Listing:
☆ ☆ ☆ ☆ ☆

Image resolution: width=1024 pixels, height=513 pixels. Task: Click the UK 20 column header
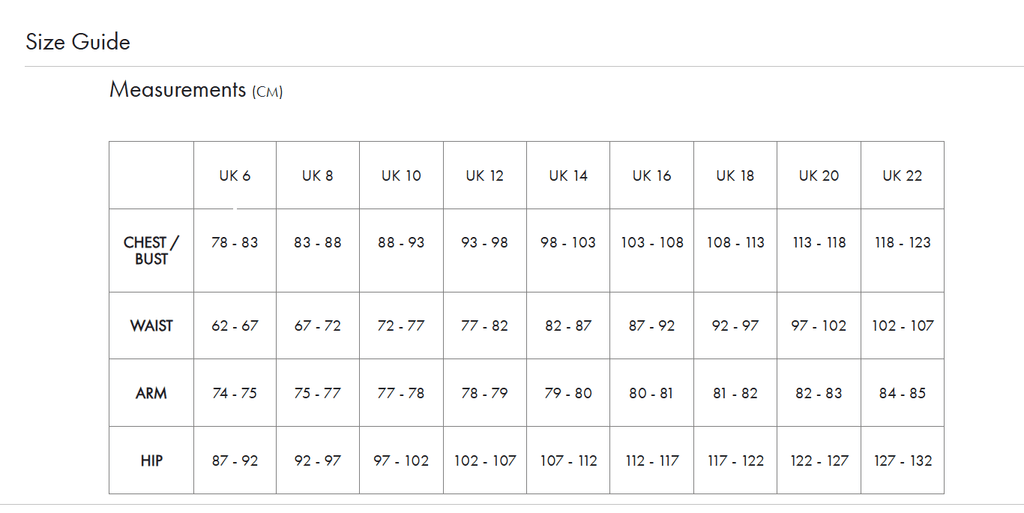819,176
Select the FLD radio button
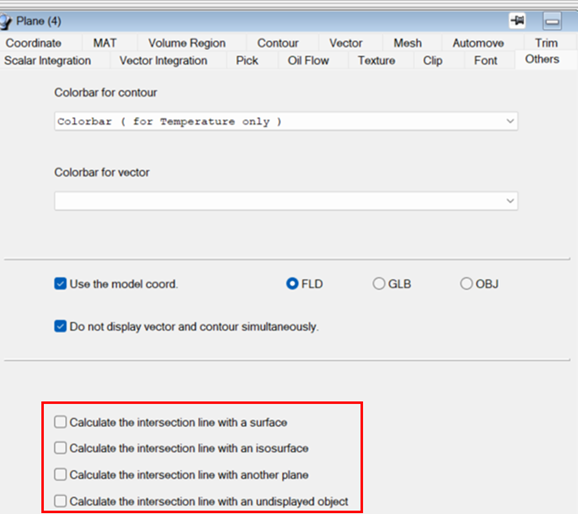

☆ ☆ ☆ ☆ ☆

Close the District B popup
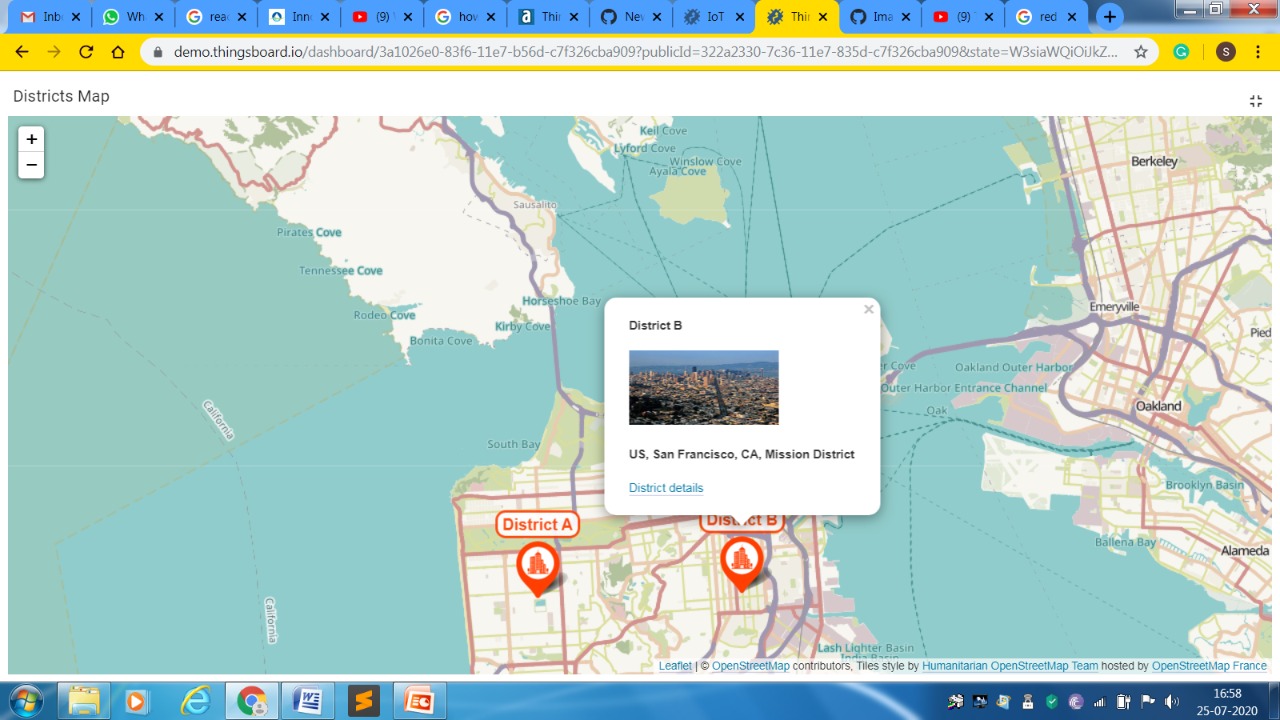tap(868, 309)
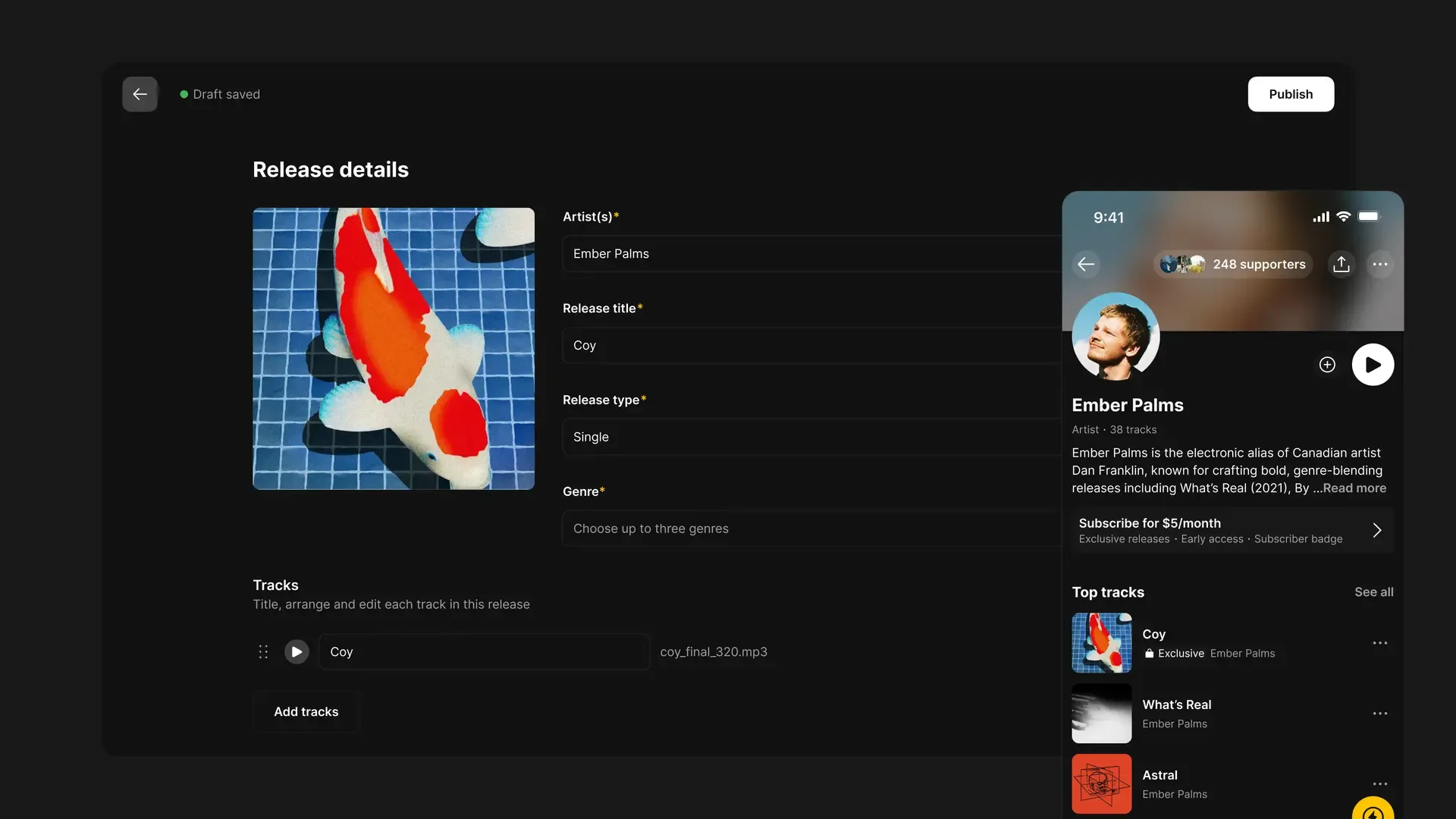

☆ ☆ ☆ ☆ ☆

Given request: Copy out word for word the lines from the one with "Image resolution: width=1024" through the one with "Select the FLD radio button", keeping both of those lines and leaving out the pictures.

Reply:
Image resolution: width=1024 pixels, height=513 pixels. Task: Click the UK 20 column header
819,176
Select the FLD radio button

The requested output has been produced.